#### [Your goal]
Bring together all lines from the listing below that contain the string "axis".

#### [Data under study]
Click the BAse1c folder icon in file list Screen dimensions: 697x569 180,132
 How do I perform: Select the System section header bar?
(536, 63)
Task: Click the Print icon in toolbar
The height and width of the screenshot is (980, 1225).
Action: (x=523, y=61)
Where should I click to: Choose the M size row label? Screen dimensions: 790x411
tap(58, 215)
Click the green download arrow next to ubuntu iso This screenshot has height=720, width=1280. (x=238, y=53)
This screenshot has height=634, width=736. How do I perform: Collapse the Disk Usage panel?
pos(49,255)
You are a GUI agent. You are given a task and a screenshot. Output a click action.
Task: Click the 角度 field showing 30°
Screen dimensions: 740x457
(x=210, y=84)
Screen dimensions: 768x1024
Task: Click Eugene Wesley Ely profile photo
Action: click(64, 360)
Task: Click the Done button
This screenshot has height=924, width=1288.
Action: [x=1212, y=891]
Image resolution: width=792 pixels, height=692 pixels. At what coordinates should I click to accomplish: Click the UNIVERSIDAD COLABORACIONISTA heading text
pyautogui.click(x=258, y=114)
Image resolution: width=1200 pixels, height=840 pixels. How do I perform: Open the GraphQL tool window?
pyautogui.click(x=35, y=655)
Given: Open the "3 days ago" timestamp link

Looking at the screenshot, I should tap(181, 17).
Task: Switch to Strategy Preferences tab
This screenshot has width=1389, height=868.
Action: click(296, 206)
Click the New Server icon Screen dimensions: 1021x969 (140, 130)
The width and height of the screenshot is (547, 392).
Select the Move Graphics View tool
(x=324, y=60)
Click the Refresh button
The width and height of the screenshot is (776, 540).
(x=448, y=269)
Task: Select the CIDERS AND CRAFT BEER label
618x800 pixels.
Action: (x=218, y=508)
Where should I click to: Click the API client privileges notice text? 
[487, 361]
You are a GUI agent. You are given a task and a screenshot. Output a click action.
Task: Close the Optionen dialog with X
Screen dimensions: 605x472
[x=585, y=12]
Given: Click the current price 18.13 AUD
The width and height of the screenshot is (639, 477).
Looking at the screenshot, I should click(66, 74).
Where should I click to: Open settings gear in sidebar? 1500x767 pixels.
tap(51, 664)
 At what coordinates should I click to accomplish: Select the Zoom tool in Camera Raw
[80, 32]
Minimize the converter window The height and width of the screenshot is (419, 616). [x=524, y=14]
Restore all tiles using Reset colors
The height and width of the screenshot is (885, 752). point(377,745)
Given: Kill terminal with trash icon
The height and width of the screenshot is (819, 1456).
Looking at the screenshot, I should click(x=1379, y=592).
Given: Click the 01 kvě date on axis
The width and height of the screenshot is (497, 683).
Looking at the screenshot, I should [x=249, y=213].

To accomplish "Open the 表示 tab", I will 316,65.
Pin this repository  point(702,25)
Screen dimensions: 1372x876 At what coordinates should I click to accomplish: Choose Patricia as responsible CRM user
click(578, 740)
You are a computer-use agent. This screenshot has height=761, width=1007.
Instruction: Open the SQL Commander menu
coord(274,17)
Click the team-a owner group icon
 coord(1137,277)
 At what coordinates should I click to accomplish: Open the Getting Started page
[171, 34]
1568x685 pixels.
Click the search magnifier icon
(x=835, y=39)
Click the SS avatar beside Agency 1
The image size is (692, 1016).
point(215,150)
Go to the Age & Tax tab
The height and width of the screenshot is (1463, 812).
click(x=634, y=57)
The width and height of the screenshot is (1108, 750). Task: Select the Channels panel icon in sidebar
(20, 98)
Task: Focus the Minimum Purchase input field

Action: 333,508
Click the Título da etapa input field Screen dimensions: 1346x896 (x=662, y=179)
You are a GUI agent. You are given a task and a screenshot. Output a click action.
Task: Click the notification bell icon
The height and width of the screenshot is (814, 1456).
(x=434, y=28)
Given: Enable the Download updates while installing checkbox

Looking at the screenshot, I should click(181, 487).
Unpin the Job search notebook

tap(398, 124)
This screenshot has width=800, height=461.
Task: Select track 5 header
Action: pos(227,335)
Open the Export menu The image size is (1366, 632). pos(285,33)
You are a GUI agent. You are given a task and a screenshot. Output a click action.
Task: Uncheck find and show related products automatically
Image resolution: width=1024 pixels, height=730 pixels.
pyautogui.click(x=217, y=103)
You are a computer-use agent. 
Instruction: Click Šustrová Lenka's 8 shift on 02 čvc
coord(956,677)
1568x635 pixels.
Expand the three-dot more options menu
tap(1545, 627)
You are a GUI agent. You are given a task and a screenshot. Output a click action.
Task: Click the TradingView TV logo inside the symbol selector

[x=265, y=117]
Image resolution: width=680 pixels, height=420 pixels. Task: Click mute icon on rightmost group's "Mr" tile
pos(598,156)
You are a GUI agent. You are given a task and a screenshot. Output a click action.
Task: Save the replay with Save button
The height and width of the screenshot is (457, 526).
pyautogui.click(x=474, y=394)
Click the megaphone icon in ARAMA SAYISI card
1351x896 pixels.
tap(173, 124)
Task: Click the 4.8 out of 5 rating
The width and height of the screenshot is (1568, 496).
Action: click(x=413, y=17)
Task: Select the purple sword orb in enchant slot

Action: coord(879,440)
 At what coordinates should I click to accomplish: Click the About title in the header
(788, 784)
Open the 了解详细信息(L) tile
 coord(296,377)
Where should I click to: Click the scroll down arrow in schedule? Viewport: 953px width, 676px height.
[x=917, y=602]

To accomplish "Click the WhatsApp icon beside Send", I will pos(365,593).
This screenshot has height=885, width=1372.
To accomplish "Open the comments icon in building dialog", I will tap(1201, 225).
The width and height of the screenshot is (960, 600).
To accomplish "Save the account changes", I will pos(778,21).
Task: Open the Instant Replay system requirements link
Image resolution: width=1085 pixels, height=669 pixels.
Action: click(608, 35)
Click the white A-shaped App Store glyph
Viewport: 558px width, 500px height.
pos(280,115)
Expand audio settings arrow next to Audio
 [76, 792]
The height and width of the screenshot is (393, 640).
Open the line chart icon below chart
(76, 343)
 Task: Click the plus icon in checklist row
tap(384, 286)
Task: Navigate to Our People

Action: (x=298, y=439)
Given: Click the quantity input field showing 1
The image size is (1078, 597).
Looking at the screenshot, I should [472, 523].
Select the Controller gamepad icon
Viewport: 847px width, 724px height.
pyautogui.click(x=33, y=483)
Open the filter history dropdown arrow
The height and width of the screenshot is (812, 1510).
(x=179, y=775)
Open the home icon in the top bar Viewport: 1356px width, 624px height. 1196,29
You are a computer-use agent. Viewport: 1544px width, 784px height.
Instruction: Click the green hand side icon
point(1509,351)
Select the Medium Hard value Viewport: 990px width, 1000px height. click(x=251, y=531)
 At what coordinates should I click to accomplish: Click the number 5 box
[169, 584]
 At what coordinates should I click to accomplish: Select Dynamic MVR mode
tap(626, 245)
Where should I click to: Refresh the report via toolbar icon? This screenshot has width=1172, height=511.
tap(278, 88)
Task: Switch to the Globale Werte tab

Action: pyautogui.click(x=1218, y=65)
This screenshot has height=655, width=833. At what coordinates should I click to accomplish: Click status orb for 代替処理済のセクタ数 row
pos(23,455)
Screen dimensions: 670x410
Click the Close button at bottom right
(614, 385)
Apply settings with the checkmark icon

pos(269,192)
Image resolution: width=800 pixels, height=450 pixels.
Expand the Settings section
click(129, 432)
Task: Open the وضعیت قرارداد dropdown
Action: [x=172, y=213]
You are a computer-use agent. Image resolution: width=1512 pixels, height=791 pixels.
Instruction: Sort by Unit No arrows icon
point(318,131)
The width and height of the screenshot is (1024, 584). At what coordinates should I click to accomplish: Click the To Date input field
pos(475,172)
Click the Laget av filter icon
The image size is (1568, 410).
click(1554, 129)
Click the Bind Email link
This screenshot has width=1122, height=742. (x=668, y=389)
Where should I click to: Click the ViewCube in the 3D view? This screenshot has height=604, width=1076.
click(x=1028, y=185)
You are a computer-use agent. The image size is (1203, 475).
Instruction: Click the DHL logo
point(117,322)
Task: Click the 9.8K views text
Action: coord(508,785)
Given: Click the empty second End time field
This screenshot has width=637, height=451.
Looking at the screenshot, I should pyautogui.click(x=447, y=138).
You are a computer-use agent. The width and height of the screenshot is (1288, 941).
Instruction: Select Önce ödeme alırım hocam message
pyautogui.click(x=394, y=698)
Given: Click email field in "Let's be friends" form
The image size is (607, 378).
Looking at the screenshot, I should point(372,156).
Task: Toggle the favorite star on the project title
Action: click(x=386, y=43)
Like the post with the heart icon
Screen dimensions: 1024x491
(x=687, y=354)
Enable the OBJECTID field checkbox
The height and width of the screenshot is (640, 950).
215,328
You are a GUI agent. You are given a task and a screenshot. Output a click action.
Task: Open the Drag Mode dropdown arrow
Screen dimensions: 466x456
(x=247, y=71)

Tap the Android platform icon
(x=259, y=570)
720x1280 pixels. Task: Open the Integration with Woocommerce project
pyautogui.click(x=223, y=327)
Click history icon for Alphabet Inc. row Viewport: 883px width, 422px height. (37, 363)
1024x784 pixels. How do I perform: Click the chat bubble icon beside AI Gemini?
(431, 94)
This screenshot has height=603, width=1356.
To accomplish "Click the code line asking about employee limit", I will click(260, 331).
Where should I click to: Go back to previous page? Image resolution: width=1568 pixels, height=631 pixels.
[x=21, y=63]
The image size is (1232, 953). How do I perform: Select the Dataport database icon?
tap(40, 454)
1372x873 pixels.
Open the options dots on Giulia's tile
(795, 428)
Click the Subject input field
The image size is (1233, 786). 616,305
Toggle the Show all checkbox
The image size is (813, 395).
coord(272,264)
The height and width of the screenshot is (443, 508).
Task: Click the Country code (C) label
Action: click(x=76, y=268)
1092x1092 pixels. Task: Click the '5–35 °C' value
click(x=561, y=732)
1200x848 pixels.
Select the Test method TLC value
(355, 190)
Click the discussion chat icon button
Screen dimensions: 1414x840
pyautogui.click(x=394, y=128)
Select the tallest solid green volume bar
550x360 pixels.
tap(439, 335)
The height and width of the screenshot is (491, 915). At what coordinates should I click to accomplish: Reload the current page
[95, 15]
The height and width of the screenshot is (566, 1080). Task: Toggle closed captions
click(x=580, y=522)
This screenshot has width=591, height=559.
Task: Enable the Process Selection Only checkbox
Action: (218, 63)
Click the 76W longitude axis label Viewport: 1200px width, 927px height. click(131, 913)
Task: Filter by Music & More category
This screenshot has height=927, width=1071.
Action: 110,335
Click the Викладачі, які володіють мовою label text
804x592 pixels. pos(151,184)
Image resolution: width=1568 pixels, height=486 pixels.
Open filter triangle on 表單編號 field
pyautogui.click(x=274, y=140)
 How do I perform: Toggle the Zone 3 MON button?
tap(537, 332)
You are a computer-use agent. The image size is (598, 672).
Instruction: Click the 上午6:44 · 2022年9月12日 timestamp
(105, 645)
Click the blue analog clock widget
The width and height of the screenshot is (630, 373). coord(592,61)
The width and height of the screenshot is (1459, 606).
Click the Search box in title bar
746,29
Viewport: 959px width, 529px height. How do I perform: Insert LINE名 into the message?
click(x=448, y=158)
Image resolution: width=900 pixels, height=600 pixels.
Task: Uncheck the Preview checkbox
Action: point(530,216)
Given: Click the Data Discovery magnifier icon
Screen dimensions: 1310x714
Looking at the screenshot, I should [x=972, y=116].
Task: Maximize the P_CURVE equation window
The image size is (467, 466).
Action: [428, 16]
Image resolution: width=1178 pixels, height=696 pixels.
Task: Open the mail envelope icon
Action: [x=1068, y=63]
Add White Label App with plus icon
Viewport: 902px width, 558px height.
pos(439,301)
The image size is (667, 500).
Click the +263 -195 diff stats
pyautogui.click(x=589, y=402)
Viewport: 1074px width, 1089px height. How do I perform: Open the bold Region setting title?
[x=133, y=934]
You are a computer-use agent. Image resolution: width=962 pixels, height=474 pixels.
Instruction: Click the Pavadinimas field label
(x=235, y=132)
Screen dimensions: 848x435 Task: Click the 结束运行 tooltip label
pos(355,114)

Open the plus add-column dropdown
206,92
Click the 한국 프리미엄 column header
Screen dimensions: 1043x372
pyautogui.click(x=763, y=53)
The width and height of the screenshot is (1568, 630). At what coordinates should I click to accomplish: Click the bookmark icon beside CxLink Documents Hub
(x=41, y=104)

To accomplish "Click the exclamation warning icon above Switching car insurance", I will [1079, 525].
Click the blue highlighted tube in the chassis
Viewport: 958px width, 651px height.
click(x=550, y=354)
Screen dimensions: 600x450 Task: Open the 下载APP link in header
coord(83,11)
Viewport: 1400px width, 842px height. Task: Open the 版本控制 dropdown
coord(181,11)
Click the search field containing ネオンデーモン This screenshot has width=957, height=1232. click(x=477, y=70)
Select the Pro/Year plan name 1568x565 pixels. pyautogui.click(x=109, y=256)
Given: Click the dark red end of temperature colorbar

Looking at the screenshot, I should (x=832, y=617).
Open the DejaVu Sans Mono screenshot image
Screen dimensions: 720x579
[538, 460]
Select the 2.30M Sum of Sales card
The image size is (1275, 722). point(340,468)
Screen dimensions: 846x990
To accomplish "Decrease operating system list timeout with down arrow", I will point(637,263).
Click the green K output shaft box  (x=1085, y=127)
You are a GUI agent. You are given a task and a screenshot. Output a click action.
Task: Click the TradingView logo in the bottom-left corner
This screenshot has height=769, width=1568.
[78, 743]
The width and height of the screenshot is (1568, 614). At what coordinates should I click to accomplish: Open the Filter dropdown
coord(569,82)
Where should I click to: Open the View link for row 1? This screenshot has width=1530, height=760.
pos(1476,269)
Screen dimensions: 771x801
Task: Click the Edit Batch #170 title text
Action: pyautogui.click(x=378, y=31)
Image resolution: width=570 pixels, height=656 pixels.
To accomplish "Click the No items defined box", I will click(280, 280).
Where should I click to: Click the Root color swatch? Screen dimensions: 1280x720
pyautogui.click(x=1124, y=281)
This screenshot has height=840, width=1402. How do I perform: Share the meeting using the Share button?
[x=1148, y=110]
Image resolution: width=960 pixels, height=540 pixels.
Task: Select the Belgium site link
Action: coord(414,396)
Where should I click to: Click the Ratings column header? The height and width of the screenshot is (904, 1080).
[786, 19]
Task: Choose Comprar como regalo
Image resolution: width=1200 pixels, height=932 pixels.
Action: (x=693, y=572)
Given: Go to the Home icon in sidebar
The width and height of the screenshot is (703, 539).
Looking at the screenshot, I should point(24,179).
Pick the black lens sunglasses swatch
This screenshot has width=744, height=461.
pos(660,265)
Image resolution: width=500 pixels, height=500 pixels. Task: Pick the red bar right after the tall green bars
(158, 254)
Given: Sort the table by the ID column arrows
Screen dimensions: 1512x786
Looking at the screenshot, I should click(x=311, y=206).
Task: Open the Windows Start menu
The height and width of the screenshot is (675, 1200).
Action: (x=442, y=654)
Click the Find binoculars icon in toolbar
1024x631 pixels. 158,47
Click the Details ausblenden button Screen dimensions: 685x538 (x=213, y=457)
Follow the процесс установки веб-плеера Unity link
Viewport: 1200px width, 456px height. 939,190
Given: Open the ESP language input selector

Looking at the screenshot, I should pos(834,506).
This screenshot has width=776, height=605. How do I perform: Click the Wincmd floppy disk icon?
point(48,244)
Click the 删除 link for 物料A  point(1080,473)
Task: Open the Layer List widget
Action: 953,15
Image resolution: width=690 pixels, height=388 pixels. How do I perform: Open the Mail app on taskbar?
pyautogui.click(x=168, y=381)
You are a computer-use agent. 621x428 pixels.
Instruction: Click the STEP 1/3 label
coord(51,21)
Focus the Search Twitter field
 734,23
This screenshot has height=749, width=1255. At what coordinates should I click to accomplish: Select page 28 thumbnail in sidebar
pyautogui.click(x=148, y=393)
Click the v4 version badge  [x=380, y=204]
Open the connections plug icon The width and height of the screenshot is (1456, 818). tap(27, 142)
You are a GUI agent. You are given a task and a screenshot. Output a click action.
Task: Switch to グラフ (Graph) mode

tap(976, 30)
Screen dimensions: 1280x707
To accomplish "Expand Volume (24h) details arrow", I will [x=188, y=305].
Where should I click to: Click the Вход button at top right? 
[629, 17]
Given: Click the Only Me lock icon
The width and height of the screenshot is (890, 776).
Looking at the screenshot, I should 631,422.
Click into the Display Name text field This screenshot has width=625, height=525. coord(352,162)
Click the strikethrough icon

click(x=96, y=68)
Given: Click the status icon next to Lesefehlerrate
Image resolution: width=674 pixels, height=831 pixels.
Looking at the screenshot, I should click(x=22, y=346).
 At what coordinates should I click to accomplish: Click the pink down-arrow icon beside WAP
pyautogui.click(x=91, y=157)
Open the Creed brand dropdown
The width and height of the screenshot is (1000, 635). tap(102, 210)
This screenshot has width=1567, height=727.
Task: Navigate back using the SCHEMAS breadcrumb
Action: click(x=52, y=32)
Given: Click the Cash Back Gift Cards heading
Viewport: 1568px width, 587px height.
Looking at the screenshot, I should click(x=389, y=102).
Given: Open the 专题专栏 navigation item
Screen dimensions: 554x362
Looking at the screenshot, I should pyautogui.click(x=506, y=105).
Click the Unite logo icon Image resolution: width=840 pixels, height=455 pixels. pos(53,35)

#### [Response to the task]
Given: Click the 01 kvě date on axis
Click the 76W longitude axis label Viewport: 1200px width, 927px height. click(131, 913)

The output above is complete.